Annex E Rapid (self-)assessment of country practices and capacity to conduct health systems performance assessment
Demand and use of information
1. What are the main country processes for review of progress and performance to inform annual and longer term planning? For example, annual meetings with domestic and international stakeholders, special processes to review progress and develop new strategic plans. 2. Are special assessments planned to inform such assessment and planning processes? For example, analyses and reports for annual health sector reviews, disease specific reviews, mid term and final review of national health strategic plans? 3. What is the use of indicators, data and analyses to inform such processes: are there core indicators with targets and trends? Is much attention paid to analysis of equity and subnational performance? Is benchmarking of country performance with other countries done? 4. Who/what institution(s) conduct the quantitative and qualitative analyses and synthesis for such reviews?

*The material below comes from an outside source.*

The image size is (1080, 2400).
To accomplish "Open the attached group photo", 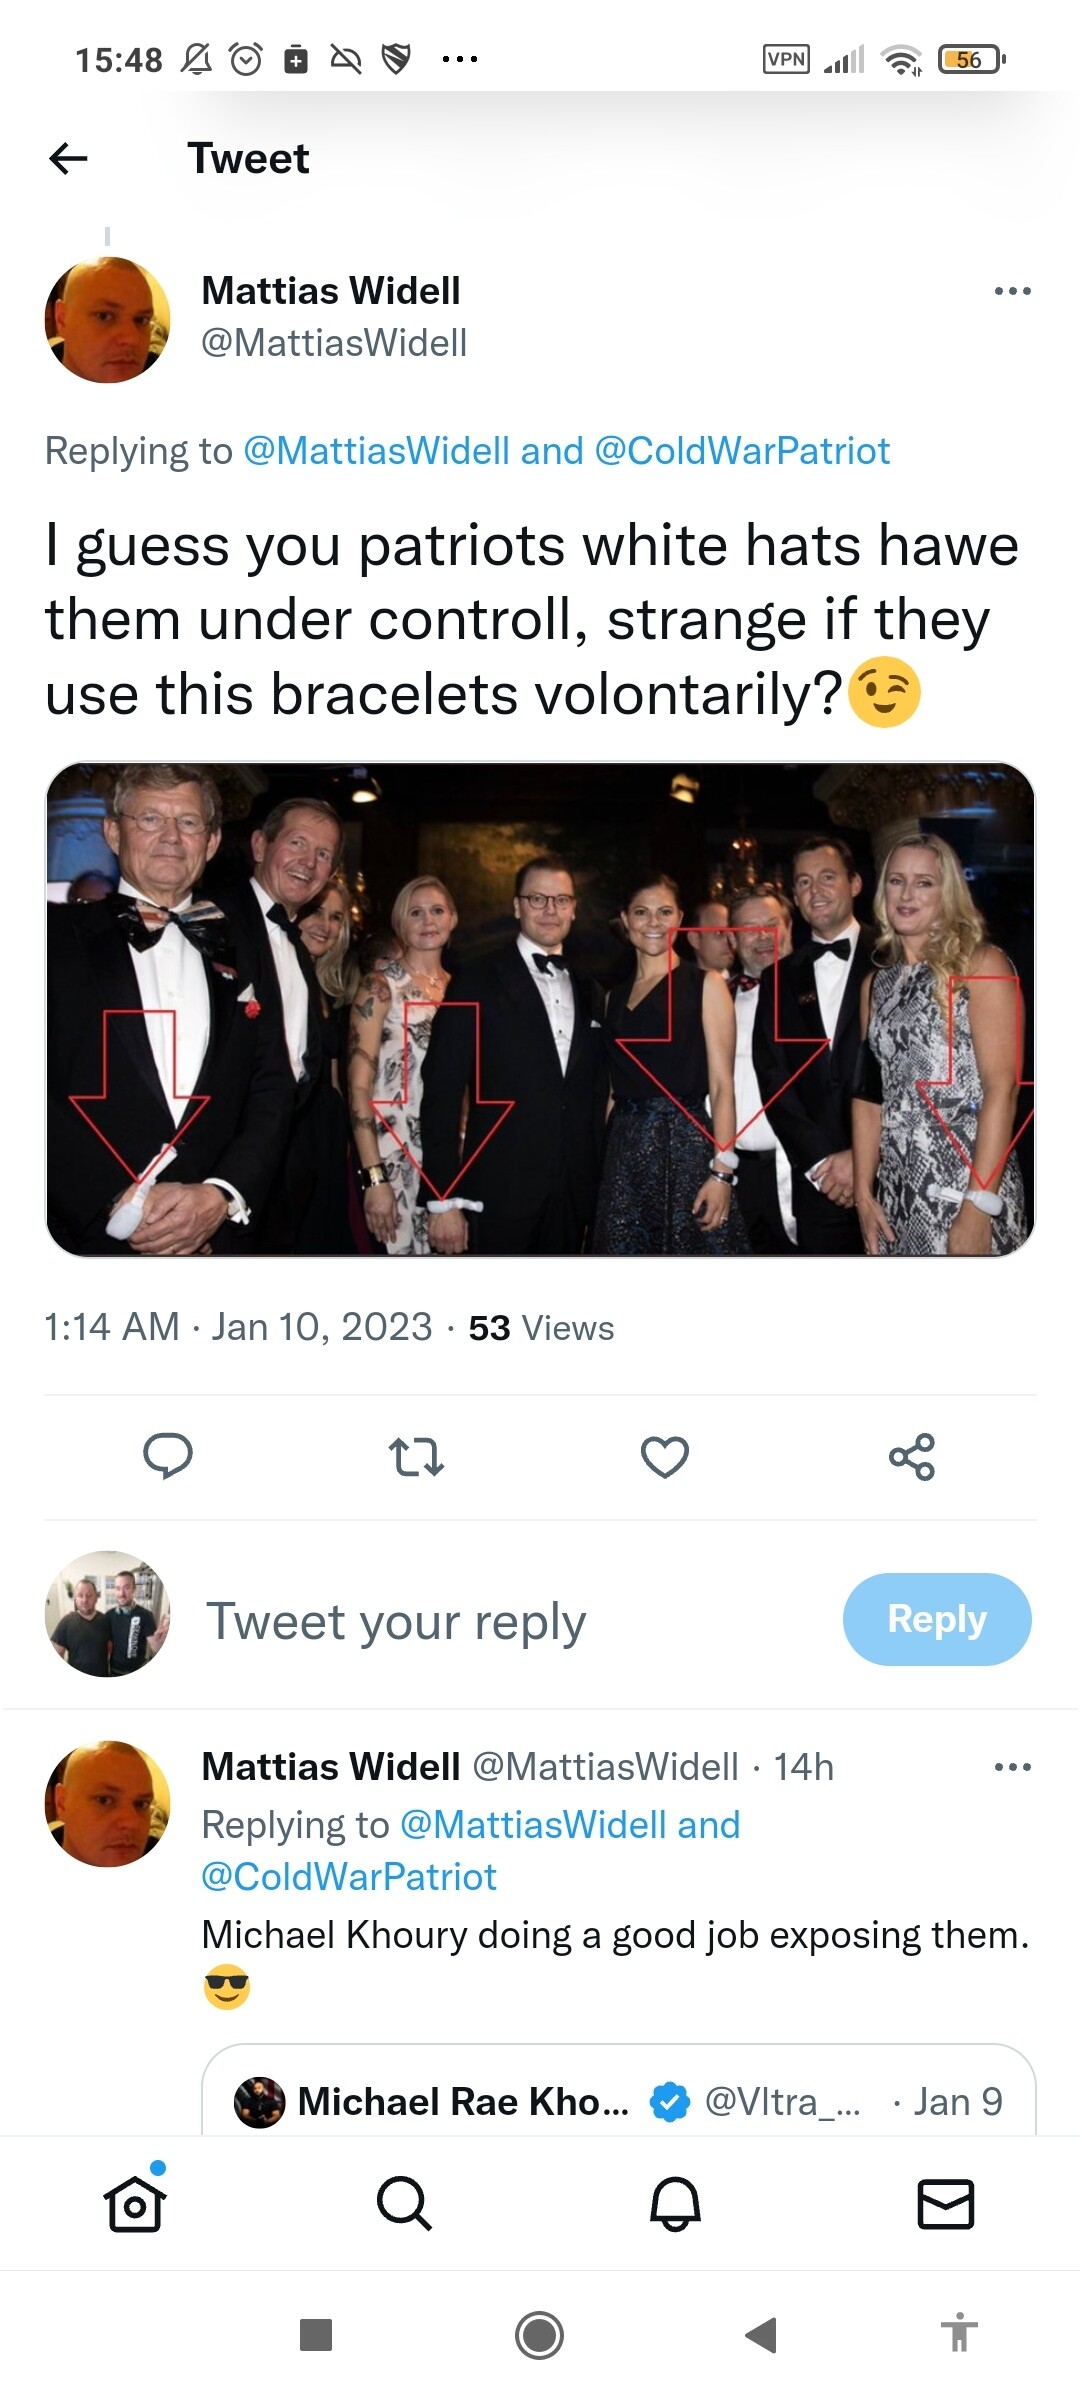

Supply of data and statistics


1. What kind of data are used for the country reviews and health systems performance assessments? For example, health facility data, surveys etc. 2. What are the main strengths and what are the main data gaps, using the different levels of the framework for monitoring health systems strengthening? 3. What is the status of the five main data sources and which ones have the greatest scope for improvement? See the framework for the five sources. 4. Does the country have data quality control mechanisms and is reporting on data quality and adjustments part of the whole process? Could it be improved? 5. Are the data and analysis used for the reporting in the public domain? 6. Are there systematic processes to pull together all the qualitative information on health systems?

Institutional capacity
1. What country mechanisms and institutions are there to conduct data collection? What are the major strengths and weaknesses and what could be done to improve its capacity? 2. And for data quality assessment, analysis and synthesis in preparation for annual reviews?

Global reporting
1. Who does the main work on global reporting, e.g. MDGs, UNGASS, disease programmes? 2. How well is the global reporting aligned with country processes of health systems progress and performance assessment? 3. What can be done to improve it?